*Set exercise:* How many lines in the entries below contain the string "pixels", with case counting? Reply with only the number.

*Supplied data:*
******

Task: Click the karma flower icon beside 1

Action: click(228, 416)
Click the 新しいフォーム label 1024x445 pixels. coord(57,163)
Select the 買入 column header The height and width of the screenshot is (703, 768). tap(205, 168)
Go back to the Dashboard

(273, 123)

******

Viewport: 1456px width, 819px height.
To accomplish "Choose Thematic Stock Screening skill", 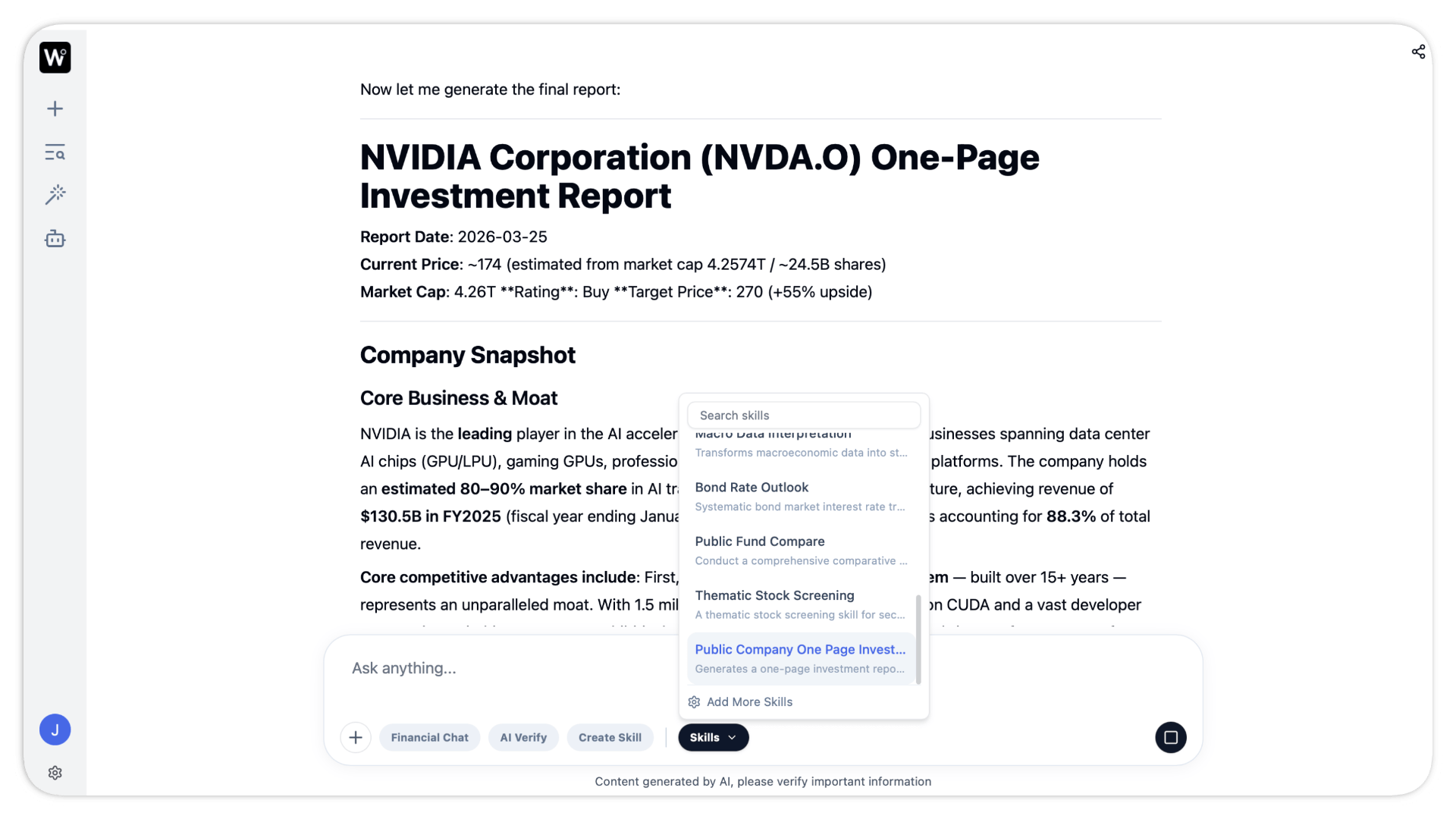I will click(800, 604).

******

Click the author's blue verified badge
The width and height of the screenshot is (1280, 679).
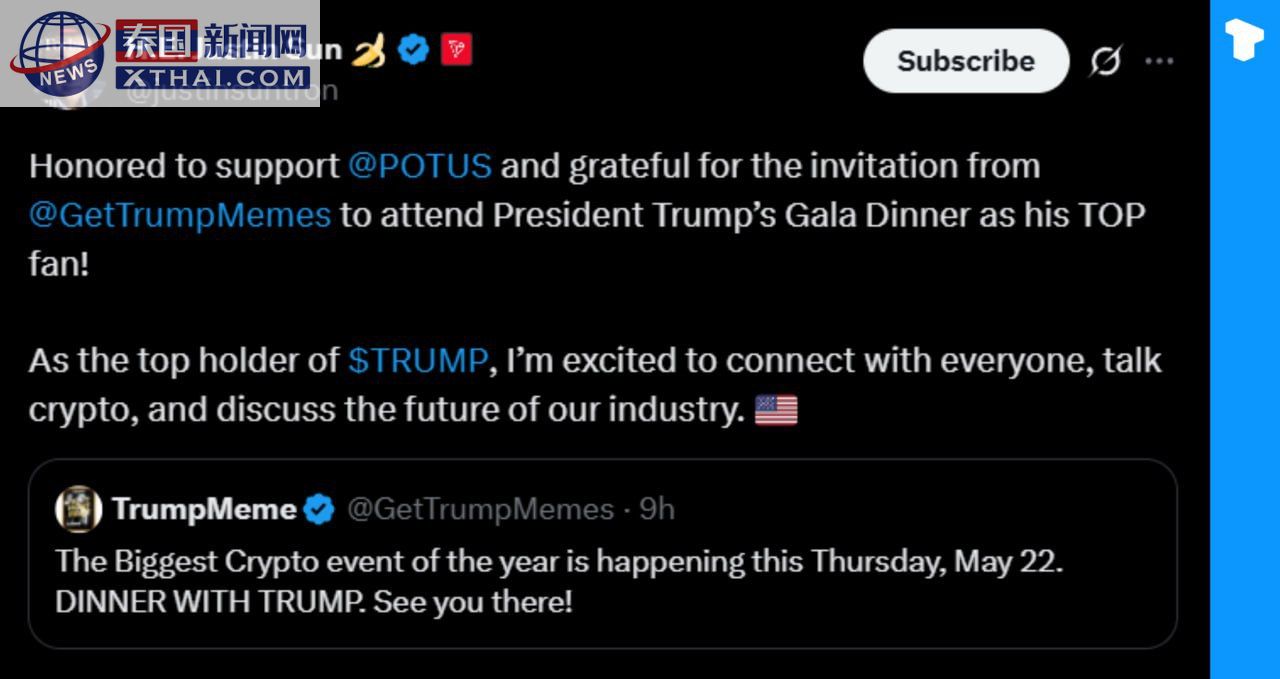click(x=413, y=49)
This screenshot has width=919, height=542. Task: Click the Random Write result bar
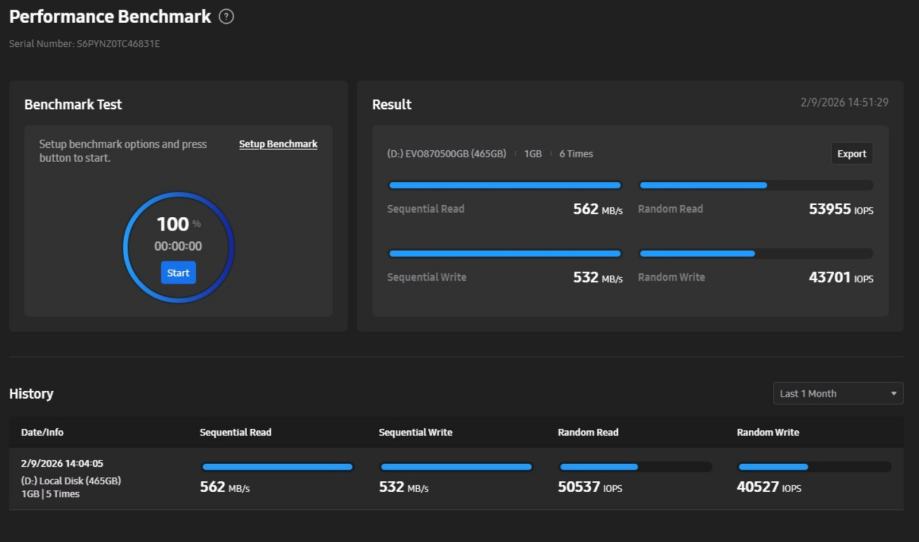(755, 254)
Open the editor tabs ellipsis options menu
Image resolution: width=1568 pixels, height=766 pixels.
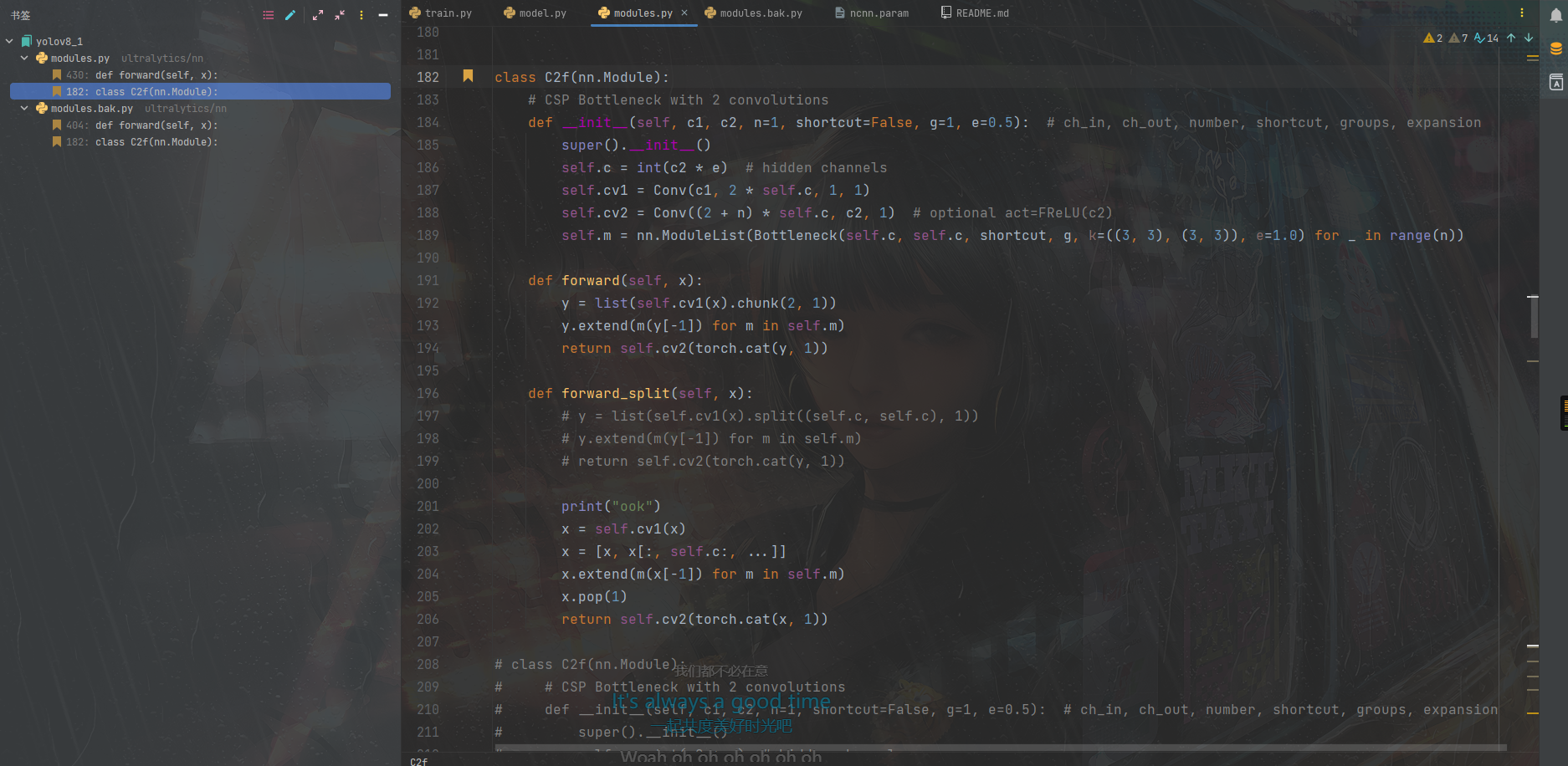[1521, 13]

******

*Answer in full:* 2